The Botanischer Garten Universität Rostock (7.8 hectares), also known as the Botanischer Garten Rostock, is a botanical garden and arboretum maintained by the University of Rostock. It is adjacent to the university sports fields along Hans-Sachs Allee, Rostock, Mecklenburg-Vorpommern, Germany, and open daily except Monday in the warmer months.

The university has maintained a botanical garden continuously since 1885. Its original location was on Doberaner Straße, but as expansion proved impossible, today's site was developed from 1935 to 1939. In 2009 a new tropical house was opened, named in honor of botanist Loki Schmidt.

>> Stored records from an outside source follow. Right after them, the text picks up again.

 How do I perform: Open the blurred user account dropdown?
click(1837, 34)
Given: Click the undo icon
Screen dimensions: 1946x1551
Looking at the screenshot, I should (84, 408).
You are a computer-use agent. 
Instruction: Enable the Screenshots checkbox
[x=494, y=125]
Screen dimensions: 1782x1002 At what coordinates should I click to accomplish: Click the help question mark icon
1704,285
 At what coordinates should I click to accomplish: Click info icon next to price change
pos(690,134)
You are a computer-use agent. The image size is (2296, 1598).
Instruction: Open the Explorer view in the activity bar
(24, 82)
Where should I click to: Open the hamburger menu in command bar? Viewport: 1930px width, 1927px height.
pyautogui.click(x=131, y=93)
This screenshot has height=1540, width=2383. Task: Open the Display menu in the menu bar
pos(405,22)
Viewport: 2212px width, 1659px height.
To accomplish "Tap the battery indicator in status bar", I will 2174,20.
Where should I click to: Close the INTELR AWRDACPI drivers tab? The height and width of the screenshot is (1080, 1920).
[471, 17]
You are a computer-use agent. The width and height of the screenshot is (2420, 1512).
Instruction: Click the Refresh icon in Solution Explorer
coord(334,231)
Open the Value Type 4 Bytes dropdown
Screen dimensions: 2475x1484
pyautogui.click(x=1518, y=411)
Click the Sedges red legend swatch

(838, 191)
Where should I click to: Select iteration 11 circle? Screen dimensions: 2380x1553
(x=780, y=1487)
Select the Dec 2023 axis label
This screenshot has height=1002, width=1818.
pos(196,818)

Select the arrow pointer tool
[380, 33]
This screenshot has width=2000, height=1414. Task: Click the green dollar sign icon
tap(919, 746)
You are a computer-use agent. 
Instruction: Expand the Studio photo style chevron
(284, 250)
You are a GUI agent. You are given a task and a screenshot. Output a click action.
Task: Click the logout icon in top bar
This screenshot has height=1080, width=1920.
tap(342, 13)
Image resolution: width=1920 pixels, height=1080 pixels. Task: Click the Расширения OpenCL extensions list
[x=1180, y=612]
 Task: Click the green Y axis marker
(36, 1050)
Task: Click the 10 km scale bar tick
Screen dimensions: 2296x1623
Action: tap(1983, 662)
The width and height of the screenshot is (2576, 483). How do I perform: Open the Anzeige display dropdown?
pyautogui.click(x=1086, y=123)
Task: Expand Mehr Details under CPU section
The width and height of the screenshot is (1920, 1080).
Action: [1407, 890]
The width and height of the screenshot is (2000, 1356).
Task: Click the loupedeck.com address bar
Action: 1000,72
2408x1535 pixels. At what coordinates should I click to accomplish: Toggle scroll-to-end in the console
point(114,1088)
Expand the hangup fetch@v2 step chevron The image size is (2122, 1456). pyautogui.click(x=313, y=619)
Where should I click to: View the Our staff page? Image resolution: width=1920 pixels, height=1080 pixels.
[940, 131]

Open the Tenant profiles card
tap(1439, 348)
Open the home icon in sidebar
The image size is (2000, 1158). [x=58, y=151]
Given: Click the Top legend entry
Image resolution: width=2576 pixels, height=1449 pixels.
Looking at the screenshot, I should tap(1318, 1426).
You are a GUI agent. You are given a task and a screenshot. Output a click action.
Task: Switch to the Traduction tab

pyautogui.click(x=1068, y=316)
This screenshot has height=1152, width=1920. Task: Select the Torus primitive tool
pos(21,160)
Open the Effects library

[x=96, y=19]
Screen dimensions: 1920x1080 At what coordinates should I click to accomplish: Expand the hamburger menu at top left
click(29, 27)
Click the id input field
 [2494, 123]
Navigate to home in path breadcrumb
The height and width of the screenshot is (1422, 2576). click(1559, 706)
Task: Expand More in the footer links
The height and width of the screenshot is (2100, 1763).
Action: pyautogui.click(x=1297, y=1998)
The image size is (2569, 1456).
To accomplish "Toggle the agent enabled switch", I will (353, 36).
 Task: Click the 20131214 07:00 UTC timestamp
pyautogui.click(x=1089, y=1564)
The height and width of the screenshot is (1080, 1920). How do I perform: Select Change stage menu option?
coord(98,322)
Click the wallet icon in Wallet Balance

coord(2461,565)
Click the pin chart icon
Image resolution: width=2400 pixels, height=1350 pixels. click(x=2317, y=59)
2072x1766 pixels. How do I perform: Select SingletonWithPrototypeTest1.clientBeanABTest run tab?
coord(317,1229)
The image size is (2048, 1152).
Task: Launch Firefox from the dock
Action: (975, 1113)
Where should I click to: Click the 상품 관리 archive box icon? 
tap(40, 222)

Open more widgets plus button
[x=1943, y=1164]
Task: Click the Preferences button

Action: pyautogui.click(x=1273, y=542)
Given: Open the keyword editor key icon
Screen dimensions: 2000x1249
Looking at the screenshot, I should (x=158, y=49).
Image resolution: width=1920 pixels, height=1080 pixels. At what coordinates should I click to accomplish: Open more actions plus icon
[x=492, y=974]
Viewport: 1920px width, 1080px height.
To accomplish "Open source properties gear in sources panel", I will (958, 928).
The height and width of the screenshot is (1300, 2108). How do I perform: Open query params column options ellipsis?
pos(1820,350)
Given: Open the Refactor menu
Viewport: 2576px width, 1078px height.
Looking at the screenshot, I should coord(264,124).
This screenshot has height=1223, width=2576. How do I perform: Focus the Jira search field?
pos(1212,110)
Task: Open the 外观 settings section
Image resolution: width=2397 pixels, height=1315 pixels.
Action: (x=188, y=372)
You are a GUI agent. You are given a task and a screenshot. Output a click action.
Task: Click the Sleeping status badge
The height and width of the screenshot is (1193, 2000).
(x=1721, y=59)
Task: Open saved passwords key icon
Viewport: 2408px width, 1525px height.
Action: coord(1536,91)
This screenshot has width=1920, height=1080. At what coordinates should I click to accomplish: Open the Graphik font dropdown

Today the garden cultivates nearly 10,000 plants representing about 5,000 taxa. It is organized into the following major sections: alpine garden, arboretum, dune habitat, forest, healing and aromatic plants, pond, systematic garden (about 340 species in 48 beds, each 8 m^{2}), vegetable and ornamental plants. Its greenhouses contain aquatic plants, crops, ferns, orchids, and succulents.

The garden's herbarium contains nearly 80,000 specimens representing about 20,000 families. Its core holdings were accumulated by Prof. Johannes A.C. Roeper (1801-1885) between 1836-1882 and include collections from Heinrich Gustav Flörke (1764–1835), Adelbert von Chamisso (1781–1838), and Ferdinand von Mueller (1825-1896).